The ransomware implements a hybrid cryptographic scheme:

• Curve25519 Donna for key protection
• AES-128 in CTR mode for fast, scalable file encryption

This combination provides strong asymmetric protection for the encryption keys while allowing rapid encryption of large file volumes—essential for maximizing damage before detection.

Sinobi operates a closed, hybrid Ransomware-as-a-Service model. A core team manages the malware, infrastructure, and payment/negotiation systems while a small number of trusted affiliates carry out intrusions. This controlled approach limits exposure compared to open RaaS platforms where anyone can sign up.

Why the Growth Matters

Going from 40 to 215 victims in four months represents explosive growth. The group now ranks among the four most active ransomware operators alongside Lynx, Qilin, and Akira at the start of 2026.

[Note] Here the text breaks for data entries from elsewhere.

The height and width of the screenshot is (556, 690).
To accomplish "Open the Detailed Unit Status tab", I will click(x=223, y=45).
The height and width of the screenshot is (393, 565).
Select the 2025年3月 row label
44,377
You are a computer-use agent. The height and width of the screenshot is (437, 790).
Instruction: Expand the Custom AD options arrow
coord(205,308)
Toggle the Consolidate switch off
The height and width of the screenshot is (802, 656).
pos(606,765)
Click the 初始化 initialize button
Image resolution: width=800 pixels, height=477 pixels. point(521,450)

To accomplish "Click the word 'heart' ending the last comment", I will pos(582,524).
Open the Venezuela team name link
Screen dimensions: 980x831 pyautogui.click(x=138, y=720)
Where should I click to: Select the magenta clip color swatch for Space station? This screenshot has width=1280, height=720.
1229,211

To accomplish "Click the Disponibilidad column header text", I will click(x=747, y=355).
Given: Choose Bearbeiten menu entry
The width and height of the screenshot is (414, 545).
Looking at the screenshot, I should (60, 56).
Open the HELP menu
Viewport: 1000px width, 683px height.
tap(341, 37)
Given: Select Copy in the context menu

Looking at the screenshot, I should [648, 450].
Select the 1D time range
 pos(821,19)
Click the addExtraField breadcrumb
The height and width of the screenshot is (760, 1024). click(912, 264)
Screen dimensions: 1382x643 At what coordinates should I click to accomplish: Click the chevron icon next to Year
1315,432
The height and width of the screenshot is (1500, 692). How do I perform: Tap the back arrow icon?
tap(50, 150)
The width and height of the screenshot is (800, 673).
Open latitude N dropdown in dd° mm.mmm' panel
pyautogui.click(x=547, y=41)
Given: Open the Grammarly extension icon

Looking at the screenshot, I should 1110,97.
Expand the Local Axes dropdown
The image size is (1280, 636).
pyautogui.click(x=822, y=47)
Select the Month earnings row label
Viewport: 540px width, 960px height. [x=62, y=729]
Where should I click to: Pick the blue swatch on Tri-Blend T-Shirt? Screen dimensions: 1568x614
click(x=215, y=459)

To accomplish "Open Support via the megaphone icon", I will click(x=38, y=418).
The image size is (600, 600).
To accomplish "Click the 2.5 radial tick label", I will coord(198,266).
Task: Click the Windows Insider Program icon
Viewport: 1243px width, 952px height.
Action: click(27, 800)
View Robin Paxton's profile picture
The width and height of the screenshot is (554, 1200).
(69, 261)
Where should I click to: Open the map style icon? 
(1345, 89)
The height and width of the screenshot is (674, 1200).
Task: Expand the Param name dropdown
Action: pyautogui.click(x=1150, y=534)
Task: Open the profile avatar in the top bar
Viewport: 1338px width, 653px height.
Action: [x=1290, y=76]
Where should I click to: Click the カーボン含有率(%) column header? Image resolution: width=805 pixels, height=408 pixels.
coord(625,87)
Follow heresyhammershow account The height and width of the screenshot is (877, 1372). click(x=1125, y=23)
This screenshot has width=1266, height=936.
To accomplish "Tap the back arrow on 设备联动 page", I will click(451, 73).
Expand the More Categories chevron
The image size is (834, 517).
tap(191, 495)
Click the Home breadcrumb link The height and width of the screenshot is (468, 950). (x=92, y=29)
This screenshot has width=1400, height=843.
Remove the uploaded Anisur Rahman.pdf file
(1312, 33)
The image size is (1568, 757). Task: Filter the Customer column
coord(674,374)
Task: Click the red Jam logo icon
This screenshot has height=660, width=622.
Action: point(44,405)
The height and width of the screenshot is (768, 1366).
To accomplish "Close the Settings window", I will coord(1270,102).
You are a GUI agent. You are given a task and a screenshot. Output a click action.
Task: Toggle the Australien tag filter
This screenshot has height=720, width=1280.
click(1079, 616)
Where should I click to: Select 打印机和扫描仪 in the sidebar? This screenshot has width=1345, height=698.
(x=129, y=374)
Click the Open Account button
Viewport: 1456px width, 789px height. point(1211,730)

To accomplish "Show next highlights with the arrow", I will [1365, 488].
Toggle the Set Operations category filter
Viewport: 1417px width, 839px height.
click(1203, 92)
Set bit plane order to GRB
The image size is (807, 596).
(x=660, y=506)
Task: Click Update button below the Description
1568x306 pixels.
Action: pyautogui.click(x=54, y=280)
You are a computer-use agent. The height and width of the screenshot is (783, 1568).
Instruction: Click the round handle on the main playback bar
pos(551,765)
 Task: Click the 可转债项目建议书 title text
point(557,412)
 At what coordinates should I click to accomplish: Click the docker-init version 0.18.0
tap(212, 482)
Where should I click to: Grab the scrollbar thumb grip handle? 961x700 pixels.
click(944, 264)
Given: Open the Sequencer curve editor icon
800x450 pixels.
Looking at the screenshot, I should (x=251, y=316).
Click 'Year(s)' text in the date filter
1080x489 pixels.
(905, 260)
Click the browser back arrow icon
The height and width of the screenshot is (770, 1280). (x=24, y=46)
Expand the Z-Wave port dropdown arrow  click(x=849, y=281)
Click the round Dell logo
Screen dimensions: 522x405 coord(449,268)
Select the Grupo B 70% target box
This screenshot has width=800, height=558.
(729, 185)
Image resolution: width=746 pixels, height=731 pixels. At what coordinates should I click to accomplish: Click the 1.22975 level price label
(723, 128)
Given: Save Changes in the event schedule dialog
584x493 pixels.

Several factors likely contribute:

1. Experienced operators with established TTP refinement from previous operations
2. Midmarket focus where security resources are stretched thin
3. Double extortion baseline that's now expected across all serious ransomware operations
4. Credential-based intrusion chains leveraging the flood of infostealer data available on dark web markets

For organizations in Sinobi's target profile, the defensive priorities remain consistent: patch exposed services, implement MFA everywhere, monitor for lateral movement, and maintain tested offline backups. Our ransomware guide covers the fundamentals.

What Defenders Should Know

AttackIQ released an attack graph modeling Sinobi's known behaviors that can be used for detection engineering and red team exercises. Organizations in targeted sectors should specifically watch for:

• Credential dumping consistent with Lynx/INC techniques
• Cross-platform encryption attempts
• Data staging prior to encryption (the exfiltration component of double extortion)
• Communication with infrastructure historically associated with Lynx operations

The Lynx-to-Sinobi rebrand is a reminder that taking down a ransomware brand doesn't eliminate the people behind it. The operators simply spin up new infrastructure and continue under a different name, often within weeks.